▶ PAGE:
- - - -

Et chez les gros constructeurs, si la situation peut parfois être meilleure, pas de quoi sauter au plafond. Les NAO ont souvent été l’occasion pour les directions de Safran, Thales, Dassault et Airbus de montrer tout leur mépris en annonçant des augmentations de salaire de moins de 2 à 4 %, le plus souvent en faisant la distinction entre ouvriers et cadres qui bénéficient d’augmentations bien plus importantes, alors que l’inflation s’annonçait déjà bien plus élevée et qui exigerait une revalorisation régulière pour suivre le coût de la vie, et pas simplement au rythme poussif des négociations annuelles.

La colère monte en pic

Nous relations déjà dans un précédent article les grèves chez Dassault, Safran et Thales. Chez Dassault, la grève a porté ses fruits avec plus de 100 euros net d’augmentation obtenus après quatre mois de lutte. L’épilogue de ce mouvement a eu lieu à Argenteuil où la grève s’est prolongée jusqu’au début du mois de mai. On n’est encore loin des 200 euros revendiqués, mais cette première victoire a marqué. Chez Thales, c’est une augmentation de 3,8 %, plus de 4 % pour les plus bas salaires, qui a été obtenue. Chez Safran, les grèves continuent à Bordes dans le Béarn, à Charmeil dans l’Allier.

- - - -

▶ ENREGISTREMENTS FOURNIS:
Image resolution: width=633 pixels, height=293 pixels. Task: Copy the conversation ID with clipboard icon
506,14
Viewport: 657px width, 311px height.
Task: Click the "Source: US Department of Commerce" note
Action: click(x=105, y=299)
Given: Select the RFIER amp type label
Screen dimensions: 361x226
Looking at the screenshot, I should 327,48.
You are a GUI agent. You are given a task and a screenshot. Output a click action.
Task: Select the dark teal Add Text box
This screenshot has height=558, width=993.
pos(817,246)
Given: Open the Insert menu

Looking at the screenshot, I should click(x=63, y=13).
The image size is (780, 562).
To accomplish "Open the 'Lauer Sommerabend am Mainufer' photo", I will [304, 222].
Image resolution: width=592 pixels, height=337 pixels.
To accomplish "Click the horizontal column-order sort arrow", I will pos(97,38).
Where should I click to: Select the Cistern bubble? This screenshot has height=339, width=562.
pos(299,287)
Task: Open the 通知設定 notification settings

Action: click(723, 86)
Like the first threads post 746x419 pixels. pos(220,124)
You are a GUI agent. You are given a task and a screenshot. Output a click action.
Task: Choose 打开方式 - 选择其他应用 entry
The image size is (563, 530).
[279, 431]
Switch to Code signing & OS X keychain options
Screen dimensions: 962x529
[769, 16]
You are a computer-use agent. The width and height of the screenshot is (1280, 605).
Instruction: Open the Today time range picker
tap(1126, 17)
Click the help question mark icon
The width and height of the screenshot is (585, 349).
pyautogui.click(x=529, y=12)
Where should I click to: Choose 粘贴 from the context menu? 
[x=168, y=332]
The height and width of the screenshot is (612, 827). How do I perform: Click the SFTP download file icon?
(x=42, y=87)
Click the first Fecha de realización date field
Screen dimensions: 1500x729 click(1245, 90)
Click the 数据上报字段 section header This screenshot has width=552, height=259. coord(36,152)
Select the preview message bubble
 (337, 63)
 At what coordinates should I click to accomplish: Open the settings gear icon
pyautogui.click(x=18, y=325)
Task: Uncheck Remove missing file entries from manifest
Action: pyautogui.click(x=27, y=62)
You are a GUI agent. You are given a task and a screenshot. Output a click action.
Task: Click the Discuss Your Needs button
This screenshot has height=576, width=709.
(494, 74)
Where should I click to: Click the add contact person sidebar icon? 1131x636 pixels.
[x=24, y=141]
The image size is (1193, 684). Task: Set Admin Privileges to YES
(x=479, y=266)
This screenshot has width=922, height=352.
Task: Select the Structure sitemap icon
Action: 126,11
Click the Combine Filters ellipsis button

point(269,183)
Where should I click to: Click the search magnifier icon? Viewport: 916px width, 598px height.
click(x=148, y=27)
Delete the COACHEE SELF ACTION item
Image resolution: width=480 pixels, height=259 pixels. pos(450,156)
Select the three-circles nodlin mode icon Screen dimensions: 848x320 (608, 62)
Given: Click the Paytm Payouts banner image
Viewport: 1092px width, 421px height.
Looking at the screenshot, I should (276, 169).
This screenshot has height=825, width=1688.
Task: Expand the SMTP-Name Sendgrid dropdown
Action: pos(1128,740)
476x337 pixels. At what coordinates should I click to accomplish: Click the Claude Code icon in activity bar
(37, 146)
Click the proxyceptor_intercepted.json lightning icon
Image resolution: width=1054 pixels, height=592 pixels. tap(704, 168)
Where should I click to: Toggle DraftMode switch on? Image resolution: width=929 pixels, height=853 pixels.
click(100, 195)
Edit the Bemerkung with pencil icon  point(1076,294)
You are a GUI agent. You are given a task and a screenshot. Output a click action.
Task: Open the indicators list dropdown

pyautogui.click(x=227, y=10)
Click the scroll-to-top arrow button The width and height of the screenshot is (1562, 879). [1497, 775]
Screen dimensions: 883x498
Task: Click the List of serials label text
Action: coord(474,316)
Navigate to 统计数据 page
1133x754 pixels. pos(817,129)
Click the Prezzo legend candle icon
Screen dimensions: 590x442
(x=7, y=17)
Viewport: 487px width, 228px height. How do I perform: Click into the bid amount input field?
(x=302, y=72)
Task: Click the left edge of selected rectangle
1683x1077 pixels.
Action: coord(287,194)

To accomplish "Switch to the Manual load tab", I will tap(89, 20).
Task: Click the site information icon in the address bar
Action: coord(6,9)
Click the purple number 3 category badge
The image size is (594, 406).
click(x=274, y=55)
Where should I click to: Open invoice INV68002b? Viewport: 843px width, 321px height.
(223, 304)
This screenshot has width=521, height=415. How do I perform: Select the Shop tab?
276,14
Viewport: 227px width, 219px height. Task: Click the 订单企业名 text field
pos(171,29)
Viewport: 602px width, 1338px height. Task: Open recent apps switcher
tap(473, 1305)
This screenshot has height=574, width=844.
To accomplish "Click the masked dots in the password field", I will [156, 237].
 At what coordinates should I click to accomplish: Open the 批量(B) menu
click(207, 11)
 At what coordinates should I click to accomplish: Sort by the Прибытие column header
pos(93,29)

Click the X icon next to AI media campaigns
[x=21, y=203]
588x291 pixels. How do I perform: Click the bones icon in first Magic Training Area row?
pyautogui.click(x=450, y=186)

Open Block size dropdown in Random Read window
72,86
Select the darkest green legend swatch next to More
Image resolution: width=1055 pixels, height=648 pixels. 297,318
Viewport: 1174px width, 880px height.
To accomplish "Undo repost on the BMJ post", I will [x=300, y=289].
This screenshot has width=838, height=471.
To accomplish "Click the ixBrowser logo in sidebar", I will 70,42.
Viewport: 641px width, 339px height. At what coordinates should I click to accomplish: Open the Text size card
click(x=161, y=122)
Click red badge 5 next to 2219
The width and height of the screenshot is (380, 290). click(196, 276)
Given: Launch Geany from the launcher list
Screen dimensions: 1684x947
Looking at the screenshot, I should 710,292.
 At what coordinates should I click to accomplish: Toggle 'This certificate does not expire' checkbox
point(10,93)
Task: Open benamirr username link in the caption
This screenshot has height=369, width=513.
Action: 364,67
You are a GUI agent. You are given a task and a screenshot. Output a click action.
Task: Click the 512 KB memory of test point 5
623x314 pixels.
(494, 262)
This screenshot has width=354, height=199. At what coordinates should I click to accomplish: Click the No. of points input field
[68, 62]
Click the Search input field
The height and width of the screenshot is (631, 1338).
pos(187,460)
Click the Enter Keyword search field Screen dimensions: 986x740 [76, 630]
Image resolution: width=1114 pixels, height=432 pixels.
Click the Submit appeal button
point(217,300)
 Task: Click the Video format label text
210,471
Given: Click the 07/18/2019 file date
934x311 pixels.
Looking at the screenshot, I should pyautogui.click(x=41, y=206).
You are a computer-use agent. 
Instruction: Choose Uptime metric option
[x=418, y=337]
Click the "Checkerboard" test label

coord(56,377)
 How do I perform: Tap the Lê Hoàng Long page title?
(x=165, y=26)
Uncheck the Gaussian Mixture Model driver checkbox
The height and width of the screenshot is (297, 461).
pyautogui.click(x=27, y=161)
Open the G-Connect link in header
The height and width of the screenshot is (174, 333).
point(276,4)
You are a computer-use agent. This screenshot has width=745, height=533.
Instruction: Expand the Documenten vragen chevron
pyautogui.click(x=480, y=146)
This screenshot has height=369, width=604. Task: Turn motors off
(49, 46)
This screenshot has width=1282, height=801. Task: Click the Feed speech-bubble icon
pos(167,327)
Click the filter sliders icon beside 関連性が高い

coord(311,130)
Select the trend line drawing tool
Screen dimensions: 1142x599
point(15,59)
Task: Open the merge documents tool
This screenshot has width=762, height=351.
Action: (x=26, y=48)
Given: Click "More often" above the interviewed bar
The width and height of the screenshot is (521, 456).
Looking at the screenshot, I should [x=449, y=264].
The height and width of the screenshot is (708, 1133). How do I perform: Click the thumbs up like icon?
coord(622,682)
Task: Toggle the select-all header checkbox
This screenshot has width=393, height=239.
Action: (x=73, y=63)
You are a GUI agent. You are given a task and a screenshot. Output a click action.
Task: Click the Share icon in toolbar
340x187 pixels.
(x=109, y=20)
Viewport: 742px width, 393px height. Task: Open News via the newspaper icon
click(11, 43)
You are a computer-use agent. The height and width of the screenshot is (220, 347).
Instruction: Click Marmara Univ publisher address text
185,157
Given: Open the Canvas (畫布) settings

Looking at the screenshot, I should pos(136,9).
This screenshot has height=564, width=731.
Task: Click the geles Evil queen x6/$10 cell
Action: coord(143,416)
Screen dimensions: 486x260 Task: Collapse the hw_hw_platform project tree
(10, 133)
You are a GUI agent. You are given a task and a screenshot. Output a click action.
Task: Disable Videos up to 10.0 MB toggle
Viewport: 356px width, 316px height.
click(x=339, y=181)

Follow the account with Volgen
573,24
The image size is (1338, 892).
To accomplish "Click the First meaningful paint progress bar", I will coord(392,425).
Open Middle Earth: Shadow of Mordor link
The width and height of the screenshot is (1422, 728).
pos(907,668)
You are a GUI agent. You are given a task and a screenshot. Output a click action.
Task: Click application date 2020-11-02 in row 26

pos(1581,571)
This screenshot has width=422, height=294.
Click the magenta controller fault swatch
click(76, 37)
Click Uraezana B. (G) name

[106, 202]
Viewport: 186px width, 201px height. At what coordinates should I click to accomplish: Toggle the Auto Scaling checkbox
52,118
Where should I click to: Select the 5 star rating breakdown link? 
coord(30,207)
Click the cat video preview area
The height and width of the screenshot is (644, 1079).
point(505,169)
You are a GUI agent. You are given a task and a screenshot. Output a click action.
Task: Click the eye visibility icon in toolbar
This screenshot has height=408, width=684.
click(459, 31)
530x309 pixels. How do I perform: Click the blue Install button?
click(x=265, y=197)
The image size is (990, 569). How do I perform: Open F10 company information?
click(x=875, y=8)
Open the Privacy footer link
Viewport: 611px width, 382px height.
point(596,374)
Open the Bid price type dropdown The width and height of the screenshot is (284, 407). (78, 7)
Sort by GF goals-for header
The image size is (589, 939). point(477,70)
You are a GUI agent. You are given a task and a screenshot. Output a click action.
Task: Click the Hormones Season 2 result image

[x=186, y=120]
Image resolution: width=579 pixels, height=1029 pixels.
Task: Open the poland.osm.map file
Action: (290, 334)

- - - -

▶ LA CONSIGNE: Recopiez mot pour mot la page en entier sur les salaires et les grèves dans l'aéronautique.

▶ RÉPONSE COMPLÈTE:
Et chez les gros constructeurs, si la situation peut parfois être meilleure, pas de quoi sauter au plafond. Les NAO ont souvent été l’occasion pour les directions de Safran, Thales, Dassault et Airbus de montrer tout leur mépris en annonçant des augmentations de salaire de moins de 2 à 4 %, le plus souvent en faisant la distinction entre ouvriers et cadres qui bénéficient d’augmentations bien plus importantes, alors que l’inflation s’annonçait déjà bien plus élevée et qui exigerait une revalorisation régulière pour suivre le coût de la vie, et pas simplement au rythme poussif des négociations annuelles.

La colère monte en pic

Nous relations déjà dans un précédent article les grèves chez Dassault, Safran et Thales. Chez Dassault, la grève a porté ses fruits avec plus de 100 euros net d’augmentation obtenus après quatre mois de lutte. L’épilogue de ce mouvement a eu lieu à Argenteuil où la grève s’est prolongée jusqu’au début du mois de mai. On n’est encore loin des 200 euros revendiqués, mais cette première victoire a marqué. Chez Thales, c’est une augmentation de 3,8 %, plus de 4 % pour les plus bas salaires, qui a été obtenue. Chez Safran, les grèves continuent à Bordes dans le Béarn, à Charmeil dans l’Allier.